Sieht man am Stadtplan nach, findet man die Holzhausergasse an der Peripherie, vom Stadtkern weit genug entfernt und somit von gesichtslosen Häuserschluchten, doch nahe genug zur Schnellbahnstation, die es ermöglicht, bequem nach dreißig Minuten Fahrzeit in der City aussteigen zu können. Die Gasse ist nicht allzu kurz und auch nicht zu lang, dass sie ein Passant, der zufällig dort eingebogen ist, nicht mit einem Blick überschauen könnte. Zwölf Wohnhäuser links und zwölf rechts, keines mehr als drei Stockwerke hoch, und in den Hinterhöfen grünt und blüht es. Glück und Zufriedenheit hätten in dieser ländlichen Idylle vorherrschen müssen, wenn nicht, ja wenn es nicht doch den Wurm gegeben hätte, der oft in vielen guten Sachen drinnen steckt.
In diesem Fall war der Mittelpunkt der Ereignisse, die sich dort abgespielt hatten, das Haus Nummer Neun, zwei Stockwerke hoch, nach hinten mit einem hübschen Garten ausgestattet. Holztisch und drei Bänke fehlten gleichfalls nicht. Die einzige ebenerdige Wohnung hatte sogar einen direkten Zugang zum Hof, was ihr beinahe das Ansehen eines herrschaftlichen Anwesens mit grünem Rasen vor einer Terrassentür gab. Die Zufriedenheit der Hausbewohner hätte nicht besser sein können, wenn sie nicht durch die Anwesenheit eines Hausdrachen arg in Mitleidenschaft gezogen worden wäre. Die alte Hofbrunner, geboren, aufgewachsen, verheiratet und schlussendlich verwitwet auf Nummer Neun war die Historikerin, die sämtliche Lebensgeschichten über sämtliche Bewohner der Gasse und insbesondere ihres Wohnhauses kannte, die Spionin, die ständig am Fenster oder hinter der Wohnungstür lauerte, um jede Person, die da auftauchte, scharf ins Visier zu nehmen, sich sogleich zu erkundigen, wer zu wem und warum wollte, deren Argusaugen einfach nichts entging, weder die Bananenschale, die neben statt im Müllkübel lag, die Rollschuhe, die die „Bankerten“ vom ersten Stock einfach neben dem Stiegenaufgang liegen hatten lassen und andere Nachlässigkeiten, die unsereins nicht einmal ignorieren würde. Sie war, um es auf einen Nenner zu bringen, äußerst unbeliebt. Selbst mit den zwei Arbeitern der Firma, die den morschen Kastanienbaum im Hof zerschnitten und abtransportierten, hatte sie sich angelegt.

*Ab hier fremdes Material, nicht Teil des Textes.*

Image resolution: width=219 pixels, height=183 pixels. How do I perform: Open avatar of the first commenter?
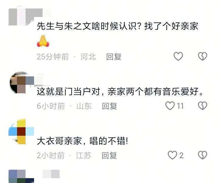pyautogui.click(x=21, y=17)
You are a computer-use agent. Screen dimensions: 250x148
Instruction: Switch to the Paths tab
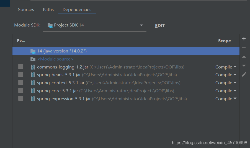pos(48,10)
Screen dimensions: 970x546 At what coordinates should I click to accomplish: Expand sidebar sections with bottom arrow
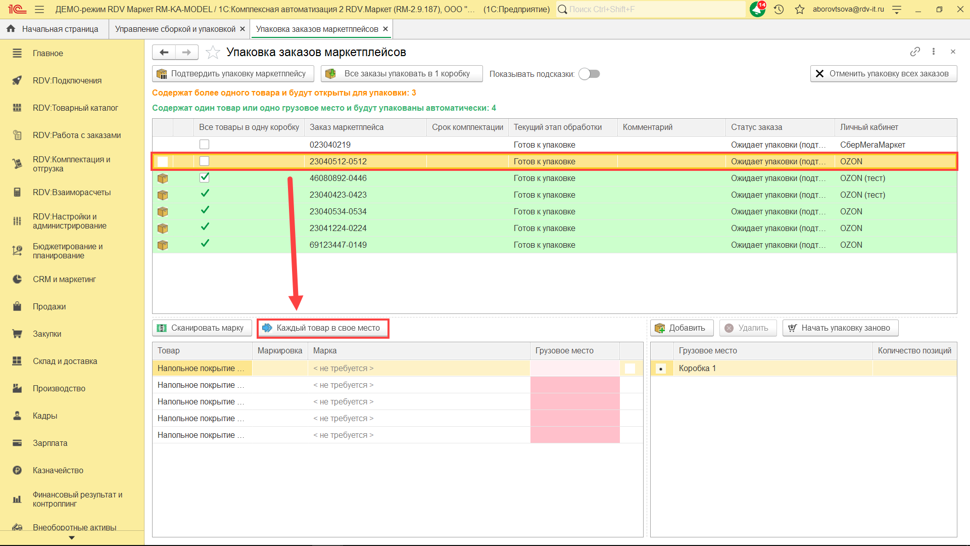72,538
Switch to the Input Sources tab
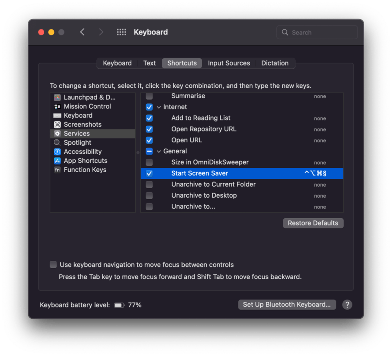Screen dimensions: 392x356 pos(229,63)
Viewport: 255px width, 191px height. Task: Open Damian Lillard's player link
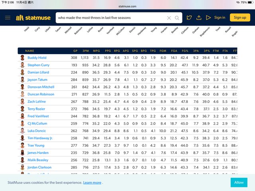39,72
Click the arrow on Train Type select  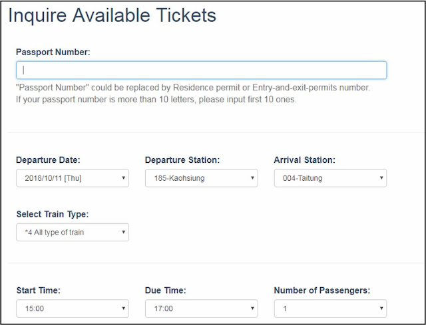[123, 232]
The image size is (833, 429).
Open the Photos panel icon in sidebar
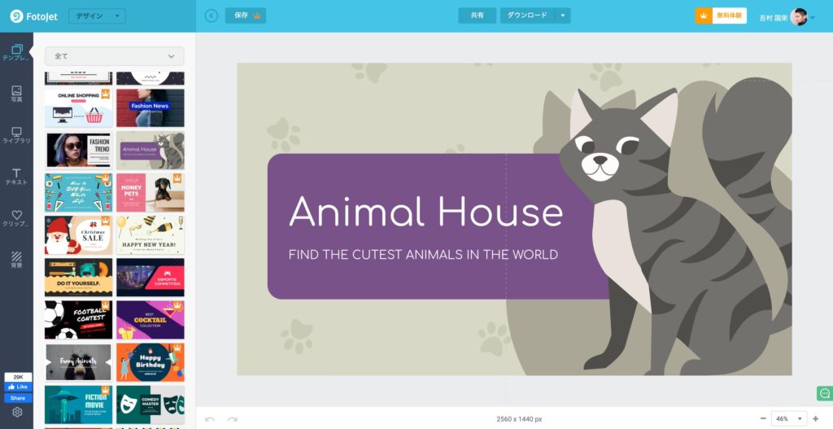[x=16, y=94]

„Macht’s mir keinen Dreck im Hausflur. Das trag ich alles mit den Schuhen in die Wohnung!“
Die Antwort der Arbeiter ist nicht überliefert, ihre Mienen bezeugten aber keineswegs den Respekt, den Jüngere für Ältere empfinden sollten.
Die Maria Hofbrunner war also der scharfe Hofhund. Sie hatte Haare auf den Zähnen und wäre sie nicht verwitwet gewesen, hätte man sie auch als Xanthippe bezeichnet.

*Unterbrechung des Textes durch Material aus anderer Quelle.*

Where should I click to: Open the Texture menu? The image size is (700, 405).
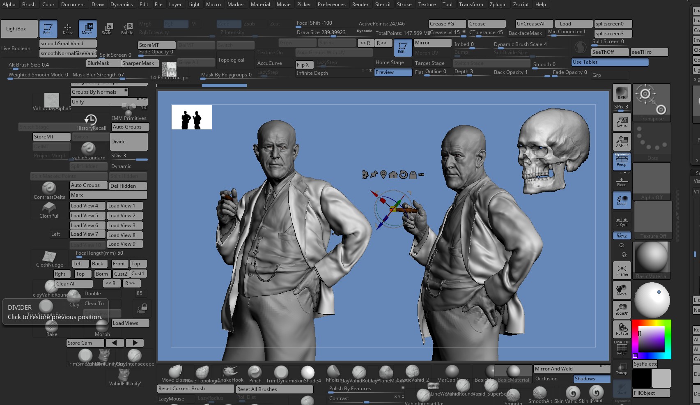click(427, 5)
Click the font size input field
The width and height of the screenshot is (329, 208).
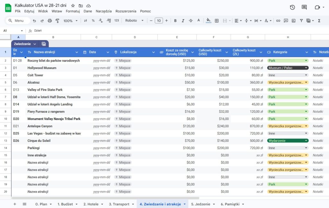tap(159, 21)
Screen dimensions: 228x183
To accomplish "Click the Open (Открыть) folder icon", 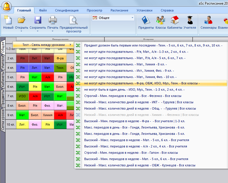I will (21, 21).
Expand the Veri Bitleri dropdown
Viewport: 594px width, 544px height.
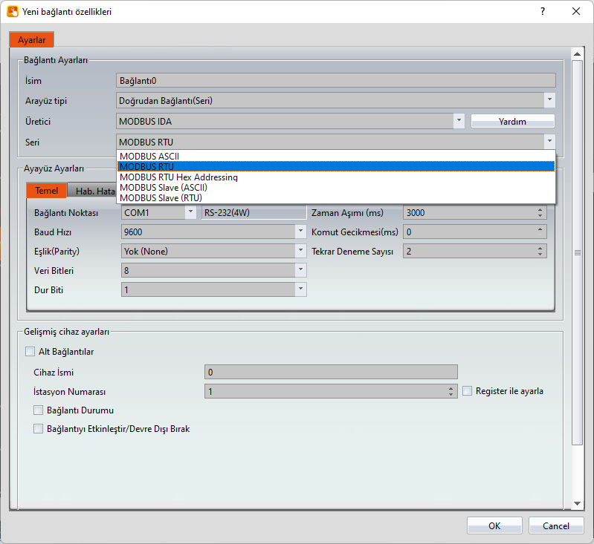tap(300, 270)
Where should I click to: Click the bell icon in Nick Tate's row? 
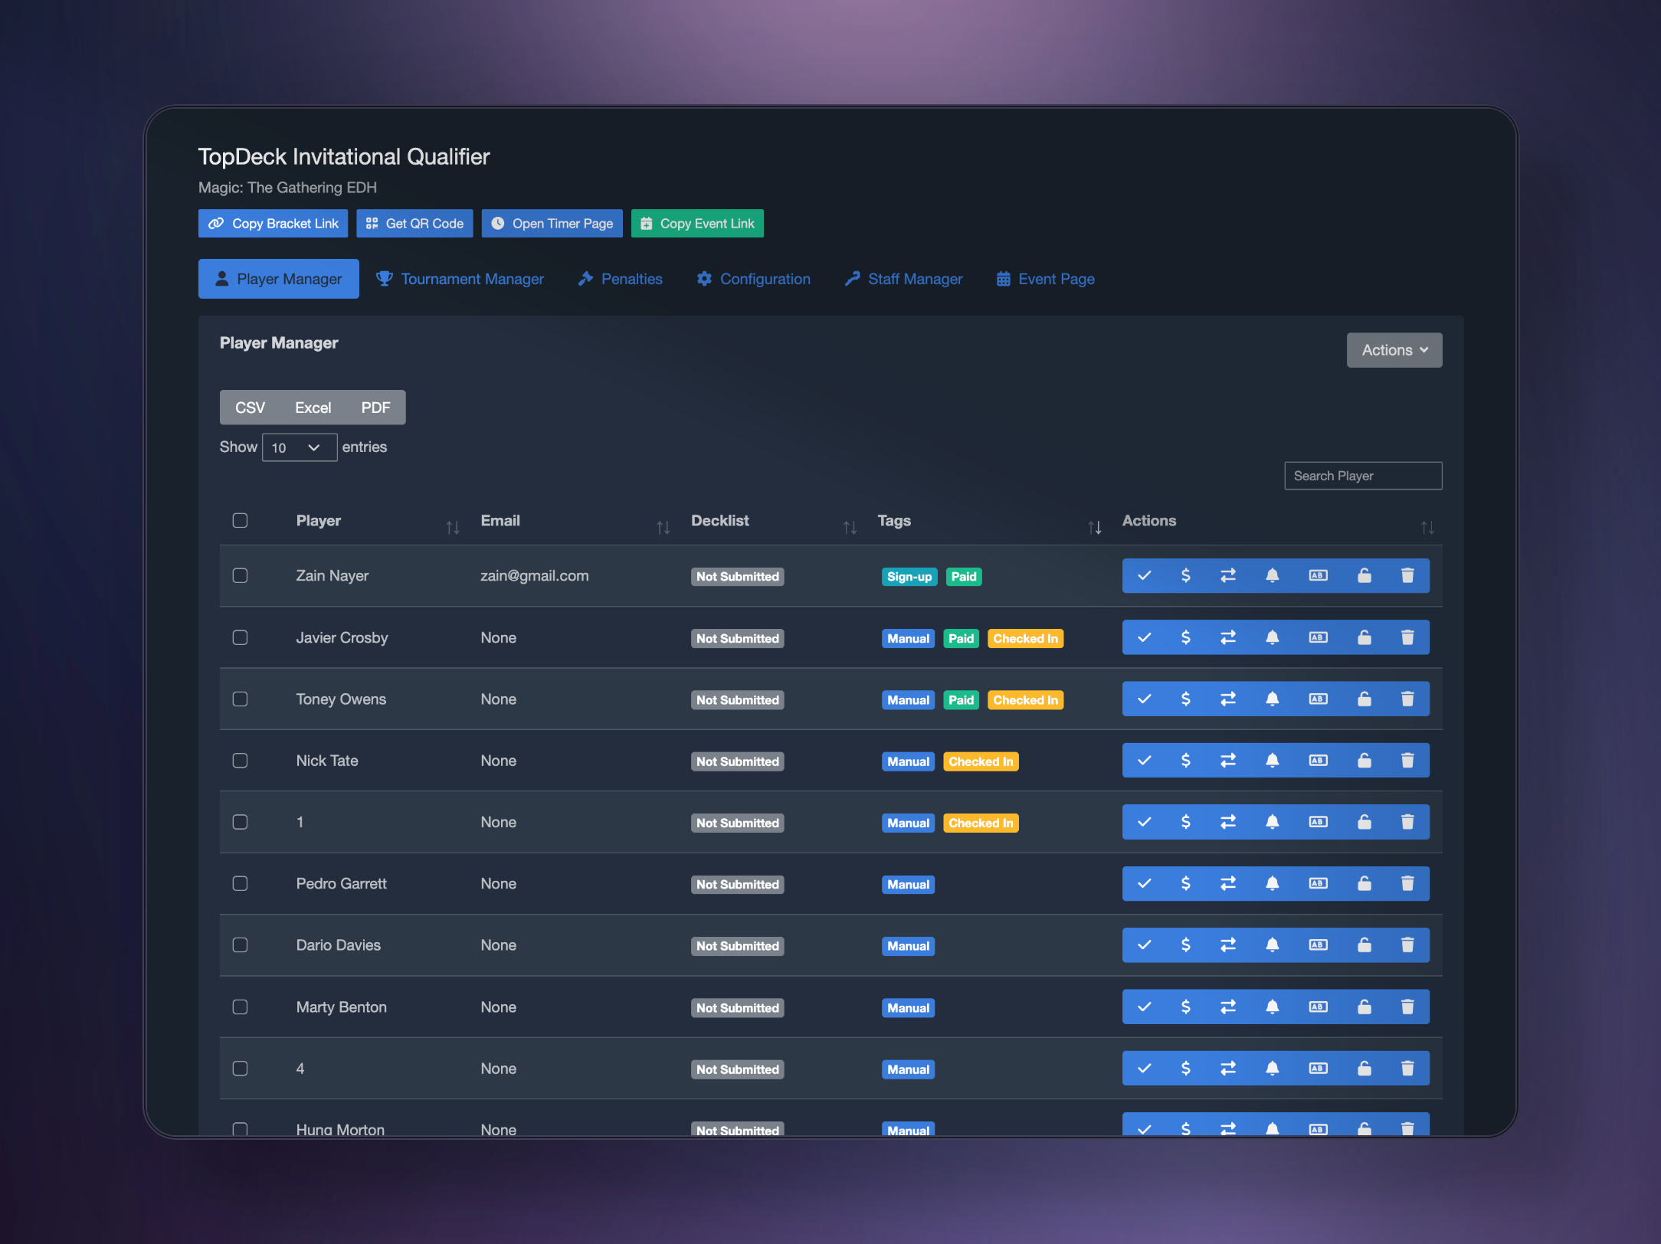point(1272,760)

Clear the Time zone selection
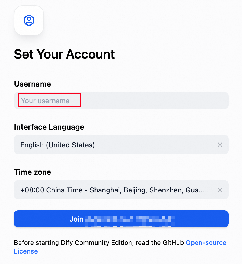220,190
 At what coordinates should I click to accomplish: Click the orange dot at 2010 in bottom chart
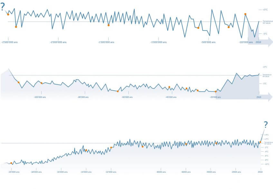(x=260, y=142)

„Das Weib bring ich noch einmal um, oder sie mich ins Grab“, ächzte Walter Hinterer, Mieter im zweiten Stock, als sie ihn eines Nachmittags abfing, wieder einmal und sich über seinen Sohn Peter beschwerte.
„Sagen’s dem Buben doch, er soll die Musik nicht so laut aufdrehen. Bis in mein Schlafzimmer hör‘ ich sie, bis dorthin.“
Sein Vater versprach zwar zu ermahnen, doch der aufmüpfige Knabe wollte den Tadel nicht so weiters auf sich sitzen lassen. Papierschnitzel, Orangenschalen und als Höhepunkt Schmierseife unter der Türmatte waren die Revanche. Bitte, die Hofbrunner konnte zwar nicht beweisen, dass es wirklich der Peter war, aber wer hätte die Idee mit der Schmierseife sonst haben können? Die anderen Kinder im Haus waren jünger, meist noch im Vorschulalter. Die quengelten oder jammerten in der Nacht, wenn die ersten Zähnchen kamen wie bei dem kleinen Mirko von nebenan. Auch so eine Familie, Zugereiste aus dem Osten. Man soll über die Leute nichts Schlechtes sagen, aber ...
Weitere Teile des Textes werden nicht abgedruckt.